I test drove a car with Full Self-Driving last week and it blew me away. Highway traffic, lane changes, stop-and-go, traffic lights, stop signs. The exact kind of driving I hate most. All of it. It's not perfect. But let's be honest, none of us is great.

That's the whole pitch. Not the acceleration, not the tech dashboard, not the environmental angle. I want to get 45 minutes of my day back.

The numbers don't make sense.

My 4Runner is financed at 7%. I'm two years into payments with three years left. The remaining interest on the loan is about $1,500 and I've already paid $5,000. My monthly payment is $692 and the thing gets 17 miles per gallon. At $3 a gallon and 10,000 miles a year, that's roughly $150 a month in gas. Total monthly cost: about $840.

The dealer is offering 0.99% APR. If I trade in the 4Runner and finance a new electric car for 72 months, the payment drops to $478. Electricity runs maybe $30 a month. Even adding $99/month for Full Self-Driving, my total monthly cost is around $607.

I still spent a solid hour building a spreadsheet comparing loan terms. The additional interest between 36 months and 72 months at 0.99%? $527 total. That's less than $8 a month. Classic CPA move, agonizing over half a month of Netflix while losing 45 minutes a day to traffic.

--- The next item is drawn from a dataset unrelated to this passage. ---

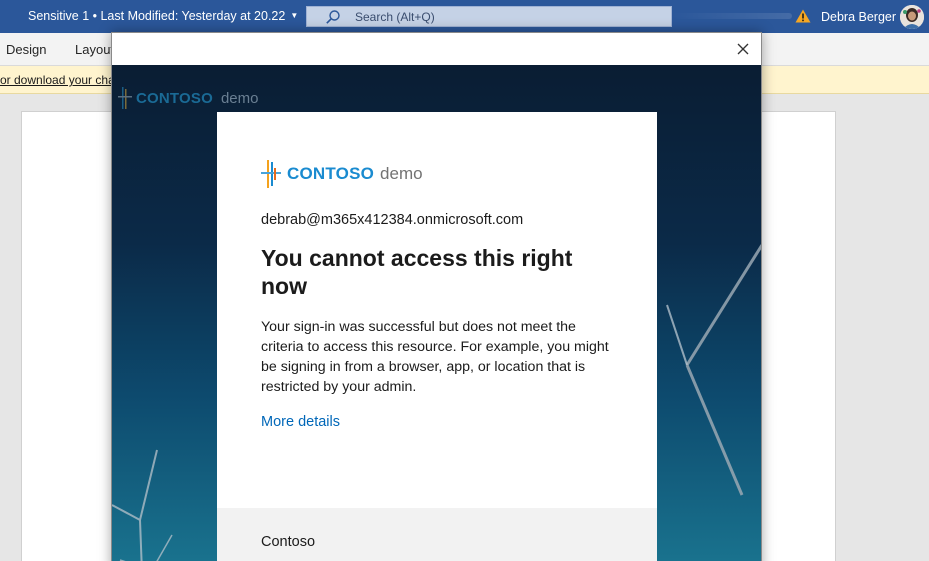 The image size is (929, 561). I want to click on background-logo: CONTOSO demo, so click(188, 98). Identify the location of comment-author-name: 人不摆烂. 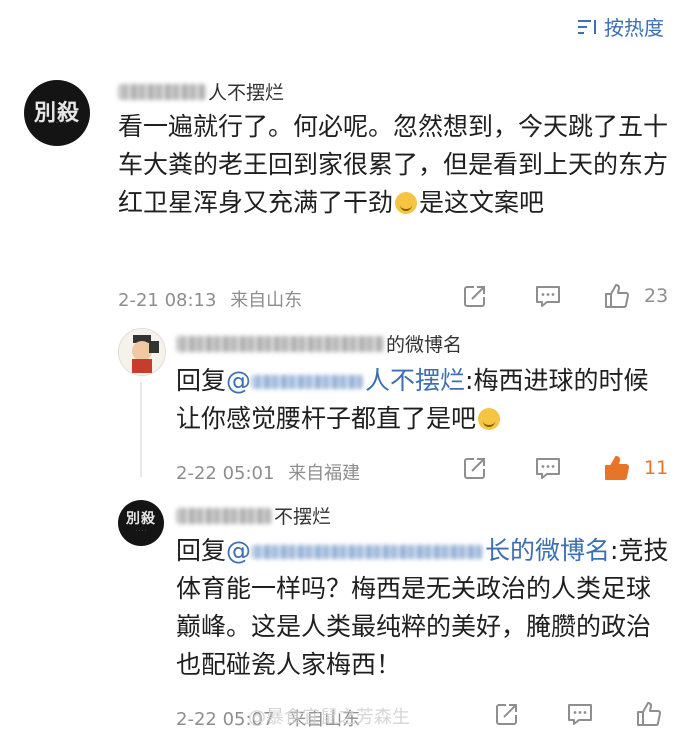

I've spent weeks trying to wrap my head around how I got this wrong. I found a super-reliable used car, negotiated the purchase price, and paid ahead on the loan. All the advice you get from personal finance experts. How is a new car with a longer loan a better decision? It makes my brain hurt. But somehow, at 0.99% APR, the "responsible" short loan actually costs me more than the "irresponsible" long loan due to time value of money.

We optimize the wrong things.

At work, this is a decision I wouldn't think twice about: get back 15 hours a month of unproductive time and save $230 doing it. I'd sign that deal before lunch. But because it's my personal finances, my brain stops working and I waste a Sunday morning building a spreadsheet to save $8 a month.

We keep pointing technology at the things we enjoy and doing the miserable stuff ourselves. That's backwards. The whole point of automation, AI, robots, whatever you want to call it is to eliminate the things you hate so you can spend more time with the people you love and on the things you actually enjoy.

Arnold Bennett wrote in 1908: "If you have time, you can obtain money. You cannot buy more time." He was talking about office workers wasting their evenings and commutes to newspapers and procrastination. Substitute email and doomscrolling and we face the same problems, 118 years later.

ONE MORE THING

The book is How to Live on 24 Hours a Day. It's 70 pages, written in 1908, and I'm shocked by how much it applies today. Influencers have been repackaging Arnold Bennett's ideas for 100+ years. Go to the original source, free on Kindle or with Spotify Premium.